◆ Texte proposé:
= = = =
L’ex commissaire européen et ex-ministre
socialiste, Pierre Moscovici, a été choisi par l’Élysée pour remplacer Didier
Migaud à la tête de l’institution de la rue de Cambon.
L’Élysée l’a confirmée, c’est bien Pierre Moscovici, qui héritera mercredi
prochain de la présidence de la Cour des comptes. Un poste laissé vacant depuis
la nomination en janvier dernier de Didier Migaud à la tête de la Haute
autorité pour la transparence de la vie publique (HATVP). En charge de
contrôler l’utilisation des fonds publics, l’institution s’est fait une
spécialité de recommander toujours plus d’austérité budgétaire. Un rôle de
père la rigueur taillé sur mesure pour l’ancien commissaire européen.
Depuis son départ de la LCR en 1984, sous l’impulsion de celui qui
deviendra son mentor, Dominique Strauss-Kahn, Pierre Moscovici s’est fait le
chantre d’une sociale démocratie, version libérale. En 2005, il est l’un des
plus fervents soutiens du traité constitutionnel européen, rejeté par
référendum par les Français, puis de son héritier – le traité de Lisbonne
- imposé par Nicolas Sarkozy en 2007. C’est encore lui qui, comme
ministre de l’Économie et des Finances de Jean-Marc Ayrault, a défendu la
ratification du traité budgétaire européen (TSCG) et sa règle d’or que le président
d’alors, François Hollande, s’était pourtant engagé à renégocier. « Il ne faut
pas se tromper de combat : ni l’Europe ni le TSCG ne sont la source de nos
maux, c’est la dette que nous devons combattre », argumente, en septembre 2012,
un Pierre Moscovici qui préparera par la suite le pacte de responsabilité et le
Crédit d’impôt compétitivité emploi (CICE), livrant 20 milliards par an
aux entreprises sans contrepartie. Celui qui avait également été ministre des
Affaires européennes du gouvernement Jospin, entre 1997 et 2002, n’a pas non
plus été avare pour justifier le virage hollandais vis-à-vis de la finance.
Celle-ci « joue un rôle crucial pour le développement de l’économie réelle,
sans laquelle nos entreprises ne peuvent croître, pas plus qu’un champ de cultures
ne peut croître sans eau », argue-t-il en 2013. Rien d’étonnant donc au
choix d’Emmanuel Macron qui l’avait suivi de peu à Bercy en 2014.
= = = =
◆ Documents fournis:
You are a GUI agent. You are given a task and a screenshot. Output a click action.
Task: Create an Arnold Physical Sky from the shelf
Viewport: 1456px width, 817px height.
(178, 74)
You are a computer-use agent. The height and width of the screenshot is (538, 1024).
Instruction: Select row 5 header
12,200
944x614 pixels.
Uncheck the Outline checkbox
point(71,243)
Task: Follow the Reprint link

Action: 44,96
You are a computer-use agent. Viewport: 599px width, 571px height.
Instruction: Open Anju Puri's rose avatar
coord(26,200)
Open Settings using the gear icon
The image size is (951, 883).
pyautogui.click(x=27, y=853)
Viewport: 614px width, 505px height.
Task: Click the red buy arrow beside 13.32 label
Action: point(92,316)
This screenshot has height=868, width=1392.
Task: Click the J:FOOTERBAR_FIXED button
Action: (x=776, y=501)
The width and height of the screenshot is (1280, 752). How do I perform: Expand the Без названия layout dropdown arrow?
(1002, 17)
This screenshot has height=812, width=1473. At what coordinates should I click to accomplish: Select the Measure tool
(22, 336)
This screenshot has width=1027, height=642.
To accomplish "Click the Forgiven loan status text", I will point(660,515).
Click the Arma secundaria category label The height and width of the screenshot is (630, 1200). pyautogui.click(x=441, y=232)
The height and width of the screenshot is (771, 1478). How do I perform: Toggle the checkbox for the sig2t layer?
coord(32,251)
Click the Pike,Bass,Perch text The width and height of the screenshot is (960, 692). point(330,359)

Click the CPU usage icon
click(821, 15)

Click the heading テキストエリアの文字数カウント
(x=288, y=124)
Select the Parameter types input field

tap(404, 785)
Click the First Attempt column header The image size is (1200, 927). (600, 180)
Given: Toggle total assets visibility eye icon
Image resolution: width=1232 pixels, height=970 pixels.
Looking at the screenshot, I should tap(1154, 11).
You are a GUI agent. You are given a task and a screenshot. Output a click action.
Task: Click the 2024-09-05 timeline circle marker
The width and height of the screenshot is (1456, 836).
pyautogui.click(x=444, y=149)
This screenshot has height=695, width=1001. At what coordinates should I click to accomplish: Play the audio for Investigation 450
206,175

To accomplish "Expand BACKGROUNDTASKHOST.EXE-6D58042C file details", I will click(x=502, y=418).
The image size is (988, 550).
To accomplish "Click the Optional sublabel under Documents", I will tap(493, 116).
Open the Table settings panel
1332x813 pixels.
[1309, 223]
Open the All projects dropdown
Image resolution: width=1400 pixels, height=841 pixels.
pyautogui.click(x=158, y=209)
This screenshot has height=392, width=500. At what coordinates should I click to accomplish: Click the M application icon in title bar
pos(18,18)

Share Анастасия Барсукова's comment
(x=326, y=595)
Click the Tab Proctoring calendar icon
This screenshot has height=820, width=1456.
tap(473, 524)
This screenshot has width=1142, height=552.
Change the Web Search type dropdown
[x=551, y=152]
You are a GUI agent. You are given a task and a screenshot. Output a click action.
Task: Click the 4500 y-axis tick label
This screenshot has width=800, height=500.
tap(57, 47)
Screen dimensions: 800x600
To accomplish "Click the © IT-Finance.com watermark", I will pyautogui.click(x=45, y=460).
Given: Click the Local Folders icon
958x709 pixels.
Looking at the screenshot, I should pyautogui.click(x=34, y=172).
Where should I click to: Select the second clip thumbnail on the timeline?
= = = =
◆ Consigne A: Recopiez fidèlement le passage du texte sur Pierre Moscovici compris entre « L’ex commissaire européen » et « l’ancien commissaire européen. », bornes incluses.
◆ Consigne B: D'après le texte sur Pierre Moscovici, à la tête de quelle institution Didier Migaud a-t-il été nommé en janvier dernier ?
◆ Consigne C: Prolongez le texte sur Pierre Moscovici à la suite de sa dernière phrase.
Les entrées n'interviennent en rien ici.

◆ Réponse rédigée A:
L’ex commissaire européen et ex-ministre
socialiste, Pierre Moscovici, a été choisi par l’Élysée pour remplacer Didier
Migaud à la tête de l’institution de la rue de Cambon.
L’Élysée l’a confirmée, c’est bien Pierre Moscovici, qui héritera mercredi
prochain de la présidence de la Cour des comptes. Un poste laissé vacant depuis
la nomination en janvier dernier de Didier Migaud à la tête de la Haute
autorité pour la transparence de la vie publique (HATVP). En charge de
contrôler l’utilisation des fonds publics, l’institution s’est fait une
spécialité de recommander toujours plus d’austérité budgétaire. Un rôle de
père la rigueur taillé sur mesure pour l’ancien commissaire européen.

◆ Réponse rédigée B: Il a été nommé à la tête de la Haute autorité pour la transparence de la vie publique (HATVP).

◆ Réponse rédigée C:
Des propos peu amènes à l’égard du président, rapporté par Le Monde,
auraient mis de la friture sur la ligne. L’ex ministre a ainsi qualifié le
macronisme de mouvement « populiste mainstream », désigné son chef comme une
« personnalité extrêmement spéciale », et considéré que son entourage est d’une
« extraordinaire médiocrité ». Pour autant, sa mission de commissaire européen
aux affaires économiques et monétaires, à la fiscalité et à l’Union douanière,
qui a pris fin le 30 novembre 2019, a démontré qu’en matière d’orientation
politique, le chef de l’État et le futur nouveau président de la Cour des
comptes demeurent sur la même longueur d’onde. À l’automne dernier, lors de la
présentation des prévisions économiques de la Commission européenne, le second demande
encore « davantage d’efforts structurels et de réduction de déficit »,
permettant du même coup au premier de justifier de ses arbitrages. Sans compter
que l’évasion fiscale n’a qu’à bien se tenir, puisque, après les scandales des
Panama Papers et des Paradise papers, lorsque l’UE dresse sa « liste noire » en
2017, le commissaire européen s’évertue à affirmer qu’il « n’y a pas
de paradis fiscal à l’intérieur de l’Union européenne ».
« Nous avons des
relations de très bonne qualité (avec Emmanuel Macron) », a confirmé samedi à
l’AFP Pierre Moscovici, ajoutant pour faire bonne mesure : « Mais le critère
qui doit prévaloir pour la présidence de la Cour des comptes, c’est
l’indépendance. » L’ex-député du Doubs ne manque pas d’ambition pour
l’institution qu’il veut « ouverte » et avec « une dimension européenne ».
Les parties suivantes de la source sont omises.